John Demjanjuk, a 91-year-old retired autoworker, was convicted and sentenced to five years in prison for aiding the Nazis in the murder of at least 28,000 Jews at the Sobibor death camp during World War II. He was released pending an appeal.
The Munich Regional Court found Demjanjuk guilty today after an almost 18-month trial. The former U.S. citizen was deported to Germany in 2009 and accused of being a guard who helped herd Jews to the gas chambers at the camp in German- occupied Poland during 1943. Demjanjuk has denied the claims and his lawyers said after the verdict that they will appeal.
Today’s ruling closes what may be Germany’s last major Holocaust trial. The Nazis killed an estimated 6 million Jews in death camps throughout Europe during the war. The nation lifted its statute of limitation for murder in 1979, to allow prosecution of Nazi criminals to continue.
The judges are convinced Demjanjuk was a Russian prisoner of war in 1942 and was trained as a guard at a camp in Trawniki, Poland, Ralph Alt, the presiding judge, said when delivering the court’s reasoning. Demjanjuk was transferred to Sobibor in 1943 where he helped kill Jews as one of the so-called “Trawniki men,” as they were known, according to the judge.
“Every Trawniki man knew that he was part of a well and smoothly operating apparatus that had no other goal than systematically murdering Jews,” Alt said. “They all knew about the barbaric treatment of Jews. And the accused was part of that extermination machinery.”
The court ordered Demjanjuk released from detention, saying there is no reason to keep him until his prison term can begin. Demjanjuk was held from May 2009 until today to ensure he would attend the trial and, since he has no citizenship, there is no risk he will now flee, Alt said. Keeping him confined would be disproportionate, he said. The sentence can only begin once any appeal in the case is rejected.

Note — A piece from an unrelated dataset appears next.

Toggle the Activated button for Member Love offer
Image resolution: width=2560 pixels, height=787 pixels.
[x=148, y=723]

“It doesn’t seem likely that Demjanjuk will actually serve any more time in the end,” Alt told reporters after the hearing. “The appeal will take at least a year and at that time his health may not allow putting him in prison.”
Demjanjuk’s release isn’t right, said Efraim Zuroff, Israel Director of the Simon Wiesenthal Center. “We don’t think that is appropriate given the severity of his crimes and is frankly, an insult to his victims,” he said.

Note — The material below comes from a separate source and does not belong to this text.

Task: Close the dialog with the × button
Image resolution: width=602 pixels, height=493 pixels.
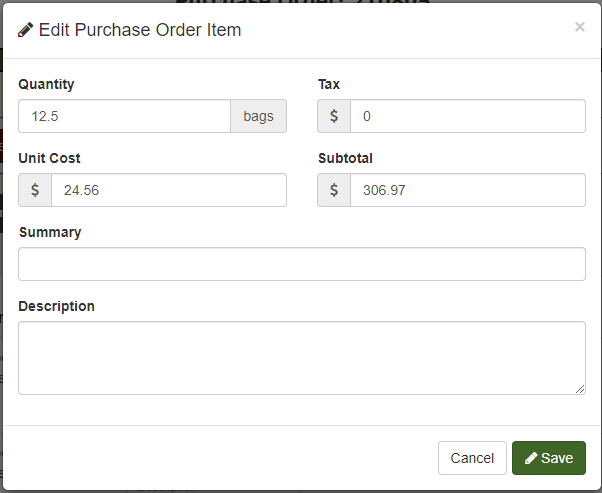Action: (x=580, y=27)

Prosecutor Hans-Joachim Lutz said he may appeal the decision to release Demjanjuk from detention. Prosecutors had sought a six-year sentence rather than the maximum 15 years.
ID Card, Memo
The court followed the prosecution’s argument that various documents, including an ID card, staff lists and a memo about a disciplinary penalty dating from January 1943, showed that Demjanjuk served as a Trawniki man and was at Sobibor. It’s unlikely all of the documents were forged, Alt said.
Demjanjuk’s conviction shows the Holocaust couldn’t have taken place without participation from Europeans on many levels who had criminal roles, Avner Shalev, chairman of Holocaust remembrance authority Yad Vashem, said in an e-mailed statement.

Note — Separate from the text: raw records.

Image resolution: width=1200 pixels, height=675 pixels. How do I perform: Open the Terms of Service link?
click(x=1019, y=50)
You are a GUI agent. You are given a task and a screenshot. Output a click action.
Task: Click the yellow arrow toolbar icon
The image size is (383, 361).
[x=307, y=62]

“While no trial can bring back those that were murdered, holding those responsible to justice has an important moral and educational role,” Shalev said.
Demjanjuk could have fled Sobibor and thus avoided taking part in the crimes, Alt said, citing other Trawniki men who fled. While such a move was very risky, Demjanjuk was obliged to take that risk, given the gravity of the atrocities, Alt said.
“Of course we will appeal the verdict,” defense attorney Ulrich Busch said. “This court has not shown one inch of evidence that would prove the personal guilt of my client.”
Demjanjuk, a native of Ukraine, later lived near Cleveland until he was stripped of U.S. citizenship and extradited to Israel in 1986. He was convicted and sentenced to death there on charges he was “Ivan the Terrible,” the guard who tortured Jews while herding them into the Treblinka concentration camp gas chambers. Israel’s top court overturned the sentence in 1993, saying there was reasonable doubt he served at Treblinka.
Demjanjuk returned to the U.S., regaining his citizenship. In 2002, it was revoked again over his alleged role at Sobibor.
When determining his sentence, the Munich court took into account the length of time since the crime took place and the jail time Demjanjuk already served in Israel. The fact that he may not return to his family because he lost his U.S. citizenship was also taken into account, Alt said.
“My father has suffered as a result of German brutality for nearly 70 years,” Demjanjuk’s son John said in an e-mailed statement. “The Germans arrogantly lay blame on a Ukrainian prisoner of war in an attempt to atone,” for their own crimes.
The trial began in November 2009 and has attracted worldwide media attention. Hearings were limited to two sessions of 90 minutes a day because Demjanjuk suffers from an incurable bone-marrow disease and back pain.
He followed the hearings on a hospital bed, usually wearing a blue baseball cap and sunglasses. When delivering the verdict, the judges made him face them sitting in a wheel chair.